9.3  Binding Effect on Successor.  This Trust Agreement shall be binding
     upon and inure to the benefit of any successor to the Company or
     its business as the result of merger,  consolidation,
     reorganization, transfer of assets or otherwise and any subsequent
     successor thereto. In no event shall any such merger,
     consolidation, reorganization, transfer of assets or other similar
     transaction suspend or delay the rights of any Participant to
     receive benefits hereunder.

9.4  Participant's Rights.  A Participant shall have no right, claim, or
     other cause of action against the Trustee or the Trust, except to
     the extent necessary to enforce the Participant's rights under the
     Plan.

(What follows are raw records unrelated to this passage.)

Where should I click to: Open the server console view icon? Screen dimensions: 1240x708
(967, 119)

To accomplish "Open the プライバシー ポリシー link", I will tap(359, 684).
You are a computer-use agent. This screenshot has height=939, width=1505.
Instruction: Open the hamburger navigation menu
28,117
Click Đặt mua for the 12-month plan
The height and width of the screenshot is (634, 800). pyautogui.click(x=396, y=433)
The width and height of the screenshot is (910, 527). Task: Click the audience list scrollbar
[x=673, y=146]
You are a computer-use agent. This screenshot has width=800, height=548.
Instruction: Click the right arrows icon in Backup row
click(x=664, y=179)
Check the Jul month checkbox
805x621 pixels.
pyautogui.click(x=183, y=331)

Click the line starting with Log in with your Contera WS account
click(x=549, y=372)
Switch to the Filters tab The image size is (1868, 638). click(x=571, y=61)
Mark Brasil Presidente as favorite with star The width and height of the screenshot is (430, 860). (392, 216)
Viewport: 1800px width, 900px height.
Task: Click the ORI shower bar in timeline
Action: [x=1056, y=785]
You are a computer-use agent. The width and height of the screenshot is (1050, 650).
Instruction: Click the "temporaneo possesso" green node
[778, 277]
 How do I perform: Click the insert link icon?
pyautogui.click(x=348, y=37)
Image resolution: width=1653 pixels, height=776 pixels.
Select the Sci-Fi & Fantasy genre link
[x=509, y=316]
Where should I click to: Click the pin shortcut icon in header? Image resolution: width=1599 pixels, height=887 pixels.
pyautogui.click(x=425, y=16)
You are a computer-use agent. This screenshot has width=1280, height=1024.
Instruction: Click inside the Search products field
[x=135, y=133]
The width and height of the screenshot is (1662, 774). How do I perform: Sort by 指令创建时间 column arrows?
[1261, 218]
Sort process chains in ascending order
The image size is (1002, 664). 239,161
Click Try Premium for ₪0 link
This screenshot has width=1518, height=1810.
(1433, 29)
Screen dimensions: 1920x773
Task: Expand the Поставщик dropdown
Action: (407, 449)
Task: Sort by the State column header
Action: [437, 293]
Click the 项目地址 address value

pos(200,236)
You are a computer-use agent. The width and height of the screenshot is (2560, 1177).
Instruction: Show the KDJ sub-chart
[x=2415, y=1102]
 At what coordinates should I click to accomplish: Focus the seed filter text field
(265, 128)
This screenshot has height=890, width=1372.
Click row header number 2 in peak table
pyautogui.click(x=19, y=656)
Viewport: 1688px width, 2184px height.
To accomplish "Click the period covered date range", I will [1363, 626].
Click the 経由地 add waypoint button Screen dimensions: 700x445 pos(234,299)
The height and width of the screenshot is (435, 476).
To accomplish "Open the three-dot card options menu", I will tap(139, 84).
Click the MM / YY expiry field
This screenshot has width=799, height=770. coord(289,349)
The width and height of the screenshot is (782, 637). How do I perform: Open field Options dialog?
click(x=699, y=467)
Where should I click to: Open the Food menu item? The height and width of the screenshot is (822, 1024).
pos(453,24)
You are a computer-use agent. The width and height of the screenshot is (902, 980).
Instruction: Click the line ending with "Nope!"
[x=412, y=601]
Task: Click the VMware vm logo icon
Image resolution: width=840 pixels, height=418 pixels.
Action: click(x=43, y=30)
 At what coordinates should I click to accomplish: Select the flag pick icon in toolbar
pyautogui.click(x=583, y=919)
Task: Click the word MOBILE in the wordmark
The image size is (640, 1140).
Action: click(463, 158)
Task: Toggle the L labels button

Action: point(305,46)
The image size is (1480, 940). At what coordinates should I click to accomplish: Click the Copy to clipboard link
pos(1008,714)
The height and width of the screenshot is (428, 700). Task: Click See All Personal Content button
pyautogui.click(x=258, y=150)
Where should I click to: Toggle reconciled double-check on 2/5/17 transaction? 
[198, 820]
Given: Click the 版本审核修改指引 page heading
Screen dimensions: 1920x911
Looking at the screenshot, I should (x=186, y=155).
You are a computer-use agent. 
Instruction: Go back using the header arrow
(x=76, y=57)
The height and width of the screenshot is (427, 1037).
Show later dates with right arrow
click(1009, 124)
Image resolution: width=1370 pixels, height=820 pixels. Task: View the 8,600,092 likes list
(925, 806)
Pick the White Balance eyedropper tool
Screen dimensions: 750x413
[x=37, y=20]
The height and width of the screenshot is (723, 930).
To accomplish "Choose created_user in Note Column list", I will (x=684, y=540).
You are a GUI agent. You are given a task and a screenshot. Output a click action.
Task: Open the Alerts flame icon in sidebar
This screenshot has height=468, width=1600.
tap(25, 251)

All assets held in the Trust shall at all times be subject to
     the terms of the Trust, and distribution of assets shall be made
     solely pursuant to the terms of the Trust.

9.5  Reversion to the Company.  No provision of the Plan nor any
     amendment shall cause any of the assets of the Trust to revert to
     the Company except as follows:

     (a)  Trustee can assign to Company any insurance contract on the
          life of an individual who is no longer a Participant or for
          whom a separate annuity contract has been purchased; or

     (b)  If a Participant dies, any sum received by Trustee on any
          annuity contract or insurance contract acquired on the
          Participant who died shall be distributed to Company; or

     (c)  Any other assets remaining after all liabilities to
          Participants have been satisfied, shall be distributed to the
          Company.

9.6  Treatment of Payments.  Any amount distributed from this Trust or
     as directed by Trustee shall not be deemed salary or other
     compensation to the Participant for the purpose of computing
     benefits to which the Participant may be entitled under any
     qualified retirement plan or other arrangement of the Company for
     the benefit of employees, except as may be otherwise specified in
     such plan or arrangement.

9.7  No Right to Participate.  No person shall have any claim or right
     to become a Participant under the Plan by reason of this Trust
     Agreement.

9.8  General Undertaking.   All parties to this Trust and all persons
     claiming any interest whatsoever hereunder agree to perform any and
     all acts and execute any and all documents and papers which may be
     necessary or desirable for the carrying out of the Trust or any of
     its provisions .
 
9.9  Masculine, Feminine, Singular and Plural.   The masculine shall be
     read in the feminine, the singular in the plural, and vice versa,
     wherever the context shall so require.

9.10 Notices.  Notices, accounting, and reports required to begiven by
the Trustee or the Company may be given by personal  delivery or by
certified mail (return  receipt  requested)  addressed to the party
involved at the last address of such party recorded on the general
address files of the Trustee or the company.  If given by mail, the date
of mailing shall be deemed to be the date as of which the same was given
or furnished to the addressee.  Any notice required under the Trust may
be waived in writing by the person entitled to such notice.

The foregoing instrument may be executed in one or more counterparts,
each of which shall be deemed an original and all of which together
shall be deemed one instrument.

IN WITNESS WHEREOF,  the Company has caused this Trust Agreement to be
executed by its duly authorized officer and the Trustee has caused this
Trust Agreement to be executed and accepted by its duly authorized
officer as of the year and day first above written.


                                        INTERSTATE POWER COMPANY

Attest:   Judith A. Palm /s/            By W. H. Stoppelmoor /s/  
(SEAL)                                  Title: President         


                                        TRUSTEE
Attest: Robert J. Donovan /s/           By:  Leo J. Meier /s/    

                                        Title: Ex. V. Pres.